A car starts from rest and travels for 5 seconds with a uniform acceleration of 2m/sec^2. The driver then applies the breaks causing a deceleration of 1.5m/sec^2. If the breaks are applied for 4 second, how fast is the car going after the breaking period?
It reaches a speed of 5x2 = 10 m/s after accelerating and then that speed is reduced by 1.5x4 = 6 m/s during deceleration.
10 - 6 = ___ m/s
To solve this problem, we need to break it down into two parts: the initial acceleration and the deceleration.
1. Initial acceleration:
The car starts from rest and undergoes uniform acceleration for 5 seconds with a value of 2 m/sec^2. We can use the following kinematic equation to find the final velocity after this period:
v = u + at
where:
v = final velocity
u = initial velocity (0 m/sec, as the car starts from rest)
a = acceleration (2 m/sec^2)
t = time (5 seconds)
Using the equation, we can calculate the final velocity:
v = 0 + (2 m/sec^2) * (5 sec)
v = 10 m/sec
2. Deceleration:
After the 5-second initial acceleration period, the driver applies the brakes, causing a deceleration of 1.5 m/sec^2. We can use the same kinematic equation to find the final velocity after the deceleration:
v = u + at
where:
v = final velocity (which is the value we need to find)
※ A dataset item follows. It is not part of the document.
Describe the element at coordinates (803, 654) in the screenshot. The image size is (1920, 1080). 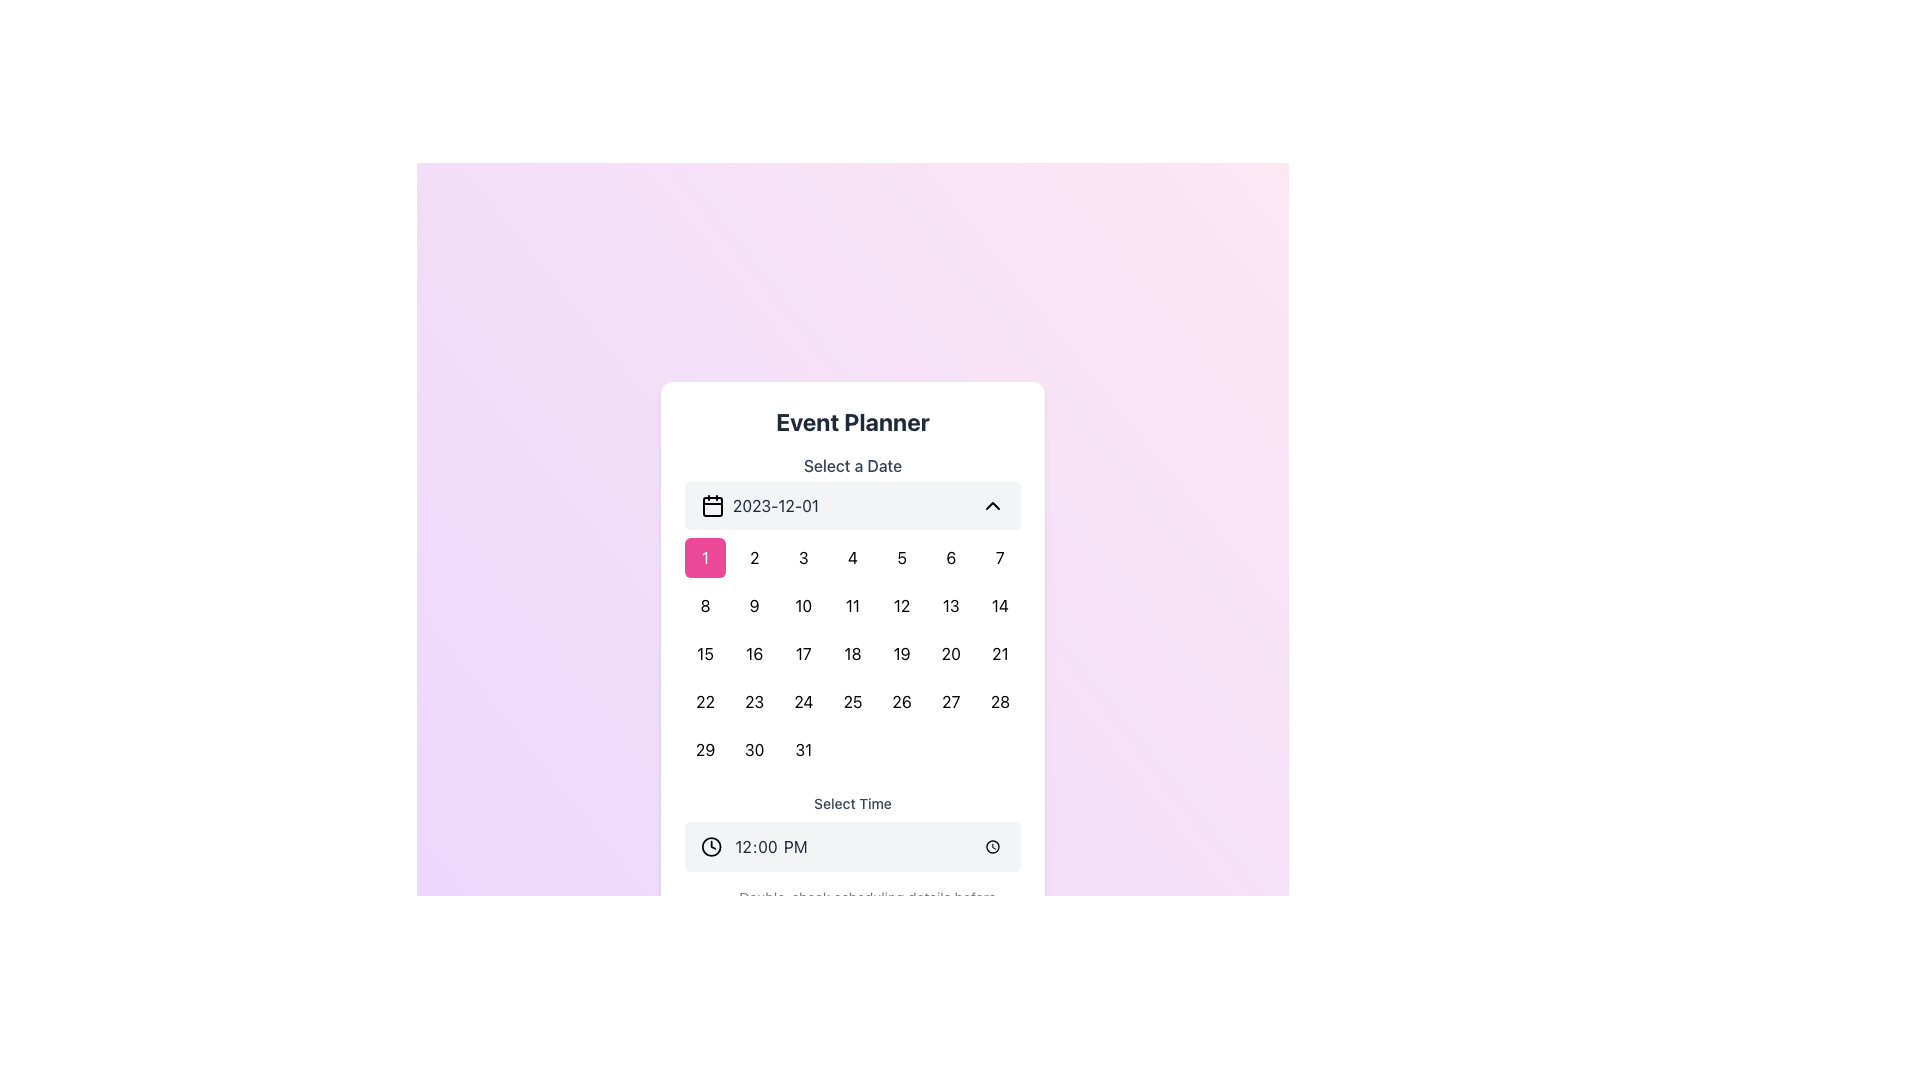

u = initial velocity (10 m/sec, the final velocity before deceleration)
a = deceleration (-1.5 m/sec^2, negative sign due to deceleration)
t = time (4 seconds)
Using the equation, we can calculate the final velocity:
v = 10 + (-1.5 m/sec^2) * (4 sec)
v = 10 - 6 m/sec
v = 4 m/sec
Therefore, the car is going at a speed of 4 m/sec after the 4-second braking period.